We have read with interest Mitzi’s work on ICAR-based spatial models. First, I would like to note one issue on Mitzi’s current implementation of the BYM model (file: bym_predictor_plus_offset.stan file in the /stan-dev/example-models Github repo at: https://github.com/stan-dev/example-models/tree/master/knitr/car-iar-poisson). Lines 28 to 32 of that model state:
real<lower=0> sigma_phi = inv(sqrt(tau_phi)); // convert precision to sigma
phi[1:(N - 1)] = phi_std_raw;
phi[N] = -sum(phi_std_raw);
phi = phi * sigma_phi;
Thus, if we understand it appropriately, phi is a re-scaled ICAR, with standard deviation sigma_phi. On the other hand, line 37 in the model states:
target += -0.5 * dot_self(phi[node1] - phi[node2]);
Which corresponds to an ICAR distribution of standard deviation equal to 1 (instead of sigma_phi) so this does not agree with the previous lines of code. If we are right (we would appreciate your opinion on this), this could be fixed by making something like
real<lower=0> sigma_phi = inv(sqrt(tau_phi)); // convert precision to sigma
phi_std[1:(N - 1)] = phi_std_raw;
phi_std[N] = -sum(phi_std_raw);
vector[N] phi = phi_std * sigma_phi;
target += -0.5 * dot_self(phi_std[node1] - phi_std[node2]);
since phi_std (but not phi) follows an ICAR(1) distribution. Regretfully, we haven’t gotten this to work in Stan (it crashes surely because our proficiency is still low with Stan), although we have programmed a slightly modified version of this (phi is not defined as a transformed_parameter but it is computed within the model) that do works, file: Resul-BYM-WithPriors-Stan.pdf in the Github repo fisabio/BYM-stan at https://github.com/fisabio/BYM-stan. The structure of this (and all subsequent) file(s) is the same: 1.- syntax of the model run 2.- syntax used to run the model 3.- Descriptive results.

Entries supplied -
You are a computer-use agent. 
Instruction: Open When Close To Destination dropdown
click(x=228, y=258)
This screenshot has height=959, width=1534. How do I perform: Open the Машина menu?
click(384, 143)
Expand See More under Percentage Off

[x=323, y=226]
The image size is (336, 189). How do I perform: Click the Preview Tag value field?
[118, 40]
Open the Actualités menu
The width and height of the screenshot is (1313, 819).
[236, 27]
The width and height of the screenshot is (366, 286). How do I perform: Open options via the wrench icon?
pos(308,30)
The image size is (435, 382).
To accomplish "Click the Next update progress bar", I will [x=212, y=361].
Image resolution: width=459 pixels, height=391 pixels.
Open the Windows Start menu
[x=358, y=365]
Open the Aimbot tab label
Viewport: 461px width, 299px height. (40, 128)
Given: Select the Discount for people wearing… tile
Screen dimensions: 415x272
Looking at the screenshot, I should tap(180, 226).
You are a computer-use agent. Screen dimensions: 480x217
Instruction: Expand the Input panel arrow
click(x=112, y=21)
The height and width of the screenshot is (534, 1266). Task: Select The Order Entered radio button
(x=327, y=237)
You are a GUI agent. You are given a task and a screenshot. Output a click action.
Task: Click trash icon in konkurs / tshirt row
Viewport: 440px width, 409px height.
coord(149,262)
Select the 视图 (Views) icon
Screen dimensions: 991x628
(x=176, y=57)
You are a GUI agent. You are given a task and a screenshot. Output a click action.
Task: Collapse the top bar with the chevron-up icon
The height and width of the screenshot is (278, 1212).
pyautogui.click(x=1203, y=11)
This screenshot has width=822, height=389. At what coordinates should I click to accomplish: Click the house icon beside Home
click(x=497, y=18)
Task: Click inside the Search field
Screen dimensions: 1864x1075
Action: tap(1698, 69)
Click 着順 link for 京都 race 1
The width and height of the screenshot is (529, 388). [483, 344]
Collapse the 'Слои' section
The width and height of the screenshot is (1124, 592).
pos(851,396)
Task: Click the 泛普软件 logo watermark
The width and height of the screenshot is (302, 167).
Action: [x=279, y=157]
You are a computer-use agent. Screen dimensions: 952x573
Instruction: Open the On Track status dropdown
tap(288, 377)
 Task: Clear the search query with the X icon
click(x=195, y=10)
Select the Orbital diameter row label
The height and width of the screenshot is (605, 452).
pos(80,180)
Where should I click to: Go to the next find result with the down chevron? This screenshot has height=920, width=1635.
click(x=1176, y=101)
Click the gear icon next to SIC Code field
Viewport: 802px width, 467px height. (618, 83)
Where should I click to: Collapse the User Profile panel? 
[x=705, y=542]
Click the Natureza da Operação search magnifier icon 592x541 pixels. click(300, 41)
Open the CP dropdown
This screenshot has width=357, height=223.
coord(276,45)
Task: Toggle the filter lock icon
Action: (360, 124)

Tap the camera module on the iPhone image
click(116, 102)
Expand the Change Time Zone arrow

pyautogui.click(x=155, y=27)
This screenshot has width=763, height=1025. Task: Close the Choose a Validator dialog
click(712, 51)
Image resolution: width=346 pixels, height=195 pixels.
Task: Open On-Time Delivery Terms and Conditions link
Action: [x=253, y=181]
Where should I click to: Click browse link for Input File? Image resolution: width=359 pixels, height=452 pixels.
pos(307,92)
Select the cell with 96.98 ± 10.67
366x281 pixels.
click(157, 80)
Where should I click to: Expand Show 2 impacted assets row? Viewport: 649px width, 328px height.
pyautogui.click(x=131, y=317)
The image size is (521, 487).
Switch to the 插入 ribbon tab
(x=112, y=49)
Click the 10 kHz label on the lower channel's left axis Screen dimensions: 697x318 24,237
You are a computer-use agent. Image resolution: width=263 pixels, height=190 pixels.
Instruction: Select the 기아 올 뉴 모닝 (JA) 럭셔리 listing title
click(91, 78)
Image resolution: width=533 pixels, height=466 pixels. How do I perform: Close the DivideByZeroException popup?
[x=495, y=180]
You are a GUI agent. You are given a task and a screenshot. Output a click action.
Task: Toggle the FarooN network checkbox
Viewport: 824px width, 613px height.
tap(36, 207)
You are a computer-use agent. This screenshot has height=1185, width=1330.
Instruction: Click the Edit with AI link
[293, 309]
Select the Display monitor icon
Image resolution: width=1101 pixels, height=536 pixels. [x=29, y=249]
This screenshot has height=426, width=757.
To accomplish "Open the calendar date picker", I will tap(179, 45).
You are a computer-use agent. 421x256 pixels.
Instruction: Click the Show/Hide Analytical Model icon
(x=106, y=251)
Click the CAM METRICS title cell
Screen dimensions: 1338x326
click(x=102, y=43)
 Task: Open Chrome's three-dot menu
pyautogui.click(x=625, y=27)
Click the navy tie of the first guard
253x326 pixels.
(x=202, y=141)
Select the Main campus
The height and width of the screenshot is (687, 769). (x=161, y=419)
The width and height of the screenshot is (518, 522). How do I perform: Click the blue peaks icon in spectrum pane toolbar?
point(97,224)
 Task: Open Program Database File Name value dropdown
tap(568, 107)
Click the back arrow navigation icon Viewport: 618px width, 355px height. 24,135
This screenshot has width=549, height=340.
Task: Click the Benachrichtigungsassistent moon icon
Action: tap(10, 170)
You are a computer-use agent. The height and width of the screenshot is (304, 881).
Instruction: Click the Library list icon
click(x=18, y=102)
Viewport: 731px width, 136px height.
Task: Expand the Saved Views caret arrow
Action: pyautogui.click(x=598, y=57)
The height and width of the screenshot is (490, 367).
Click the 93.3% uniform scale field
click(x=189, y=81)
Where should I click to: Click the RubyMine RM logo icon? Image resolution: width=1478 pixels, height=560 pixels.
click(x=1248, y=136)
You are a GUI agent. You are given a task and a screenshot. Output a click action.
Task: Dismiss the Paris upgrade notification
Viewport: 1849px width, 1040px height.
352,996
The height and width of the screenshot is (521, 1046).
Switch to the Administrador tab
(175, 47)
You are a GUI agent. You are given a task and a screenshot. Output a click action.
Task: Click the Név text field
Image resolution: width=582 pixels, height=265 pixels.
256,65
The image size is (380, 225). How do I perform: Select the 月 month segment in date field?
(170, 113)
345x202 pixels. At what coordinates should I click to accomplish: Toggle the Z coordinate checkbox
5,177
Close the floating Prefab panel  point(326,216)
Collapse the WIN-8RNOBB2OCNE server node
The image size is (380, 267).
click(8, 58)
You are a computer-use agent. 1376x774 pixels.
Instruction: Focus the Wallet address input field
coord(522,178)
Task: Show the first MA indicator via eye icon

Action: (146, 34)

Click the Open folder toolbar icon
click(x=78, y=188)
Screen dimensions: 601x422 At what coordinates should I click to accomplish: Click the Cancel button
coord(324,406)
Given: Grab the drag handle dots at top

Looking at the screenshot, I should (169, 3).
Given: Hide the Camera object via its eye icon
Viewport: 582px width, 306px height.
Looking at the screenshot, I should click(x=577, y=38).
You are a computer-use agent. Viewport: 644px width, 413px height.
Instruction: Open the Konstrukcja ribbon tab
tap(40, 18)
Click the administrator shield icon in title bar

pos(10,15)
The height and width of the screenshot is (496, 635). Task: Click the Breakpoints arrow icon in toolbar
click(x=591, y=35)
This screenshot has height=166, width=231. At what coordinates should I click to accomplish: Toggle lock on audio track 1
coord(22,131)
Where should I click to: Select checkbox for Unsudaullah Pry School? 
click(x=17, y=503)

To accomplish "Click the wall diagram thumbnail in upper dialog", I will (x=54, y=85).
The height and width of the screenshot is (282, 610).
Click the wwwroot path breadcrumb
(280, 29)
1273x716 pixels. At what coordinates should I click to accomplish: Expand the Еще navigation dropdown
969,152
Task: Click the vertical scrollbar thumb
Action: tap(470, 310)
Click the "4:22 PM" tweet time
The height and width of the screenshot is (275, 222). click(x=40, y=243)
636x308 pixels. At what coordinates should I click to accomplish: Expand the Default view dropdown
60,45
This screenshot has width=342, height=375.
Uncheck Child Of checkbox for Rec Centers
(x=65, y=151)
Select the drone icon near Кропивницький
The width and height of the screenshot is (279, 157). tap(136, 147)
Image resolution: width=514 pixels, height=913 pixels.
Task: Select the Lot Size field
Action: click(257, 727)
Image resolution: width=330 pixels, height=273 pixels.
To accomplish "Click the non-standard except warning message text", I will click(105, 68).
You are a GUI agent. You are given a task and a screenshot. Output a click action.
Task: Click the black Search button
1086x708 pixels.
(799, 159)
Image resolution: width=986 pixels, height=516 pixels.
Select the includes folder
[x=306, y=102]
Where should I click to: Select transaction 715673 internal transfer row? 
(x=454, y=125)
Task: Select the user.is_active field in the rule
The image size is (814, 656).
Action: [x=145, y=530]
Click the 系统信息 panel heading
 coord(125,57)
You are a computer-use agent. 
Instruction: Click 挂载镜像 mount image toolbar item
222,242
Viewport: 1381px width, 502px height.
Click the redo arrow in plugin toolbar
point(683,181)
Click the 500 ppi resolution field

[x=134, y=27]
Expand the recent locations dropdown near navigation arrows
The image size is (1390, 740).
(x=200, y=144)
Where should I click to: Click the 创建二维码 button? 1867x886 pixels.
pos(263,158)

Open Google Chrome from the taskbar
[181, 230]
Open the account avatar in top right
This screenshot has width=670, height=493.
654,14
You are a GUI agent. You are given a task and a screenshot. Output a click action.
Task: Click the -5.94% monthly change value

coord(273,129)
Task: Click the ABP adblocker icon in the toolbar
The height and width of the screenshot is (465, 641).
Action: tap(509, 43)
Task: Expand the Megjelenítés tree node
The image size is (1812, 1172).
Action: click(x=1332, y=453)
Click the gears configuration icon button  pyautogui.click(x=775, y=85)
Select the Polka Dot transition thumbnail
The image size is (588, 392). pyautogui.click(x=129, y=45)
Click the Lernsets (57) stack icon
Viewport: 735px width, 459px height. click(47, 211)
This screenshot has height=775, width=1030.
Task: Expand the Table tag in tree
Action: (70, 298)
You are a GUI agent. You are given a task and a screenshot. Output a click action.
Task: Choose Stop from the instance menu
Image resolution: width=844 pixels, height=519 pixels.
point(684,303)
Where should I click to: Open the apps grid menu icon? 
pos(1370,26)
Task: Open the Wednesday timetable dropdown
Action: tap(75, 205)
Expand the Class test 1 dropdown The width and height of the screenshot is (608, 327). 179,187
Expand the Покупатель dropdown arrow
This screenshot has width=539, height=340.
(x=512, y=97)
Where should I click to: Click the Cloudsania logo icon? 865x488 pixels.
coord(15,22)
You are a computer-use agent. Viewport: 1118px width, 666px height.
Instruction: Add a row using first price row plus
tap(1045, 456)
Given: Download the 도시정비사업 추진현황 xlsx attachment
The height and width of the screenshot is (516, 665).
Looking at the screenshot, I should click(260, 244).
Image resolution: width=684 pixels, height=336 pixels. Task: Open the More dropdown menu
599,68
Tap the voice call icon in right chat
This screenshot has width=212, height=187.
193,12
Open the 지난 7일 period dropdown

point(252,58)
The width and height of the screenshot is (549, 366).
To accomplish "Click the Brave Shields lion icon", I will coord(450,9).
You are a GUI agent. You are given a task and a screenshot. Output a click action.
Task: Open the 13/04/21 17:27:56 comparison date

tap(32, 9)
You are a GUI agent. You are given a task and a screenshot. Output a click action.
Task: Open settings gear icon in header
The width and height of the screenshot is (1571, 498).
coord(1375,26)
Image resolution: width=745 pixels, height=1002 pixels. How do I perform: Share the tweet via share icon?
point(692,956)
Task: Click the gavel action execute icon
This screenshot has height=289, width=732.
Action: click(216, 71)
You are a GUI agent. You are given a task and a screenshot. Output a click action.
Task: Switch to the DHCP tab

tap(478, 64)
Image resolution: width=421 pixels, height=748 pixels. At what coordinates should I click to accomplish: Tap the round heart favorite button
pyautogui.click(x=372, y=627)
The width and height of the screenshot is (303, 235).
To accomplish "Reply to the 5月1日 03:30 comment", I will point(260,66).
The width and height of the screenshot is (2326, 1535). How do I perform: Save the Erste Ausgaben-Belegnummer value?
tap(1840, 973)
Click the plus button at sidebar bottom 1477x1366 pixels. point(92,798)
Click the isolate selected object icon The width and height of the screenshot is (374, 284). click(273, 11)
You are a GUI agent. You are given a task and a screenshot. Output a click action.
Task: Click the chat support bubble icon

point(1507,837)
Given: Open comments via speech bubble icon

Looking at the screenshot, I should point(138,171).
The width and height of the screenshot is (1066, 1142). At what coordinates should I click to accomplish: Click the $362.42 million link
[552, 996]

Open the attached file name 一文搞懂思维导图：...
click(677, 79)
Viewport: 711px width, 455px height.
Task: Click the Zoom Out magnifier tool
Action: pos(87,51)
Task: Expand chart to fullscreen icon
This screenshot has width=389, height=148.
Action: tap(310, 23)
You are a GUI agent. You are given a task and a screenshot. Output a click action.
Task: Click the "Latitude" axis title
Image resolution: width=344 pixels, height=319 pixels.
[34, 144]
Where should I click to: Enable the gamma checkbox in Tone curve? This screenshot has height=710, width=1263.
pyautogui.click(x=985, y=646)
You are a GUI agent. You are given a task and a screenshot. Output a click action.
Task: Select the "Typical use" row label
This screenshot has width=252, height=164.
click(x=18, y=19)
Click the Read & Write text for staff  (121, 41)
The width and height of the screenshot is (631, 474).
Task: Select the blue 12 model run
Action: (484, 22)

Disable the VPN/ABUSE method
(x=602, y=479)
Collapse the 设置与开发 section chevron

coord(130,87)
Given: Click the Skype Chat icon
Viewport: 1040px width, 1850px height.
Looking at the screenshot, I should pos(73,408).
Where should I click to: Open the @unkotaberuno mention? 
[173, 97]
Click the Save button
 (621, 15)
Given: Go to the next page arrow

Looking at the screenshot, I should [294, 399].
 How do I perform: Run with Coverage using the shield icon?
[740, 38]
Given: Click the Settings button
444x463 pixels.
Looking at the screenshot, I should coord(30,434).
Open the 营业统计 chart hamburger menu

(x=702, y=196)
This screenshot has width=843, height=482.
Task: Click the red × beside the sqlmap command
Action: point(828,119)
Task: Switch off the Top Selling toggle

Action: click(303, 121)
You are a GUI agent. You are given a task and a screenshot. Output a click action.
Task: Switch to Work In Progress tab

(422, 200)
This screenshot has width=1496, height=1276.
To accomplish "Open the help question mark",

Complete the following -
a) Using the excerpt on the BYM model in Stan, explain in one to three sentences why its authors consider line 37 of the model to be inconsistent with lines 28 to 32.
b) Carry on the excerpt on the BYM model in Stan, starting after its final sentence.

Answers to each task -
a) Lines 28 to 32 rescale phi so that it is an ICAR with standard deviation sigma_phi. Line 37, however, adds -0.5 * dot_self(phi[node1] - phi[node2]), which corresponds to an ICAR distribution with a standard deviation of 1. The authors therefore propose applying that term to phi_std, which, unlike phi, follows an ICAR(1) distribution.

b)
We have run the original “bym_predictor_plus_offset.stan” model on several of our datasets (same region of study but different causes of death), results are shown in file Resul-ModelMitzi-Stan.pdf in the Github repo above fisabio/BYM-stan, from now on all the documents that we will mention will be available there. We see that posterior summaries of sigma_phi are identical for all datasets where convergence is achieved. Note that the prior mass of the values sampled for sigma_phi, around 0.016, is rather low (prior used for tau_phi is a gamma(1, 1) which places most of the prior mass for sigma_phi above 0.3). So this prior does not explain these identical results and reinforce us to think that the question raised above could really be a concerning issue. On the other hand, we have implemented the changes mentioned above on Mitzi’s current model (model and results are available in Resul-BYM-WithPriors-Stan.pdf). In this case we do not find identical posterior results on sigma_phi, evidencing more sensible results.
Nevertheless, although results in this last model seem sensible most of the causes have considerable part of the posterior mass of sigma_phi below 0.3, despite of the gamma prior used puts low probability there. This is why we have changed those gamma informative priors to uniform priors on the sds, which was the original priors that we wanted to implement originally. We do not want to get into the appropriateness of these or other priors here since our interest is more computational. Nevertheless, we will use these uniform priors on the sds and flat improper priors on the random effects since we have years of extensive experience with them in WinBUGS and we have retrieved in all cases apparently sensible results. Thus, we have implemented the last of the models mentioned in Stan but with flat improper priors for both fixed effects (intercept) and sds of random effects (model and results at Resul-BYM-NoPriors-Stan.pdf). We have also implemented that same model in WinBUGS (model and results at Resul-BYM-WinBUGS.pdf). Results for both models, when convergence is achieved, are mostly identical, at least for the sds so we consider these two implementations of the BYM model in both different packages to be equivalent.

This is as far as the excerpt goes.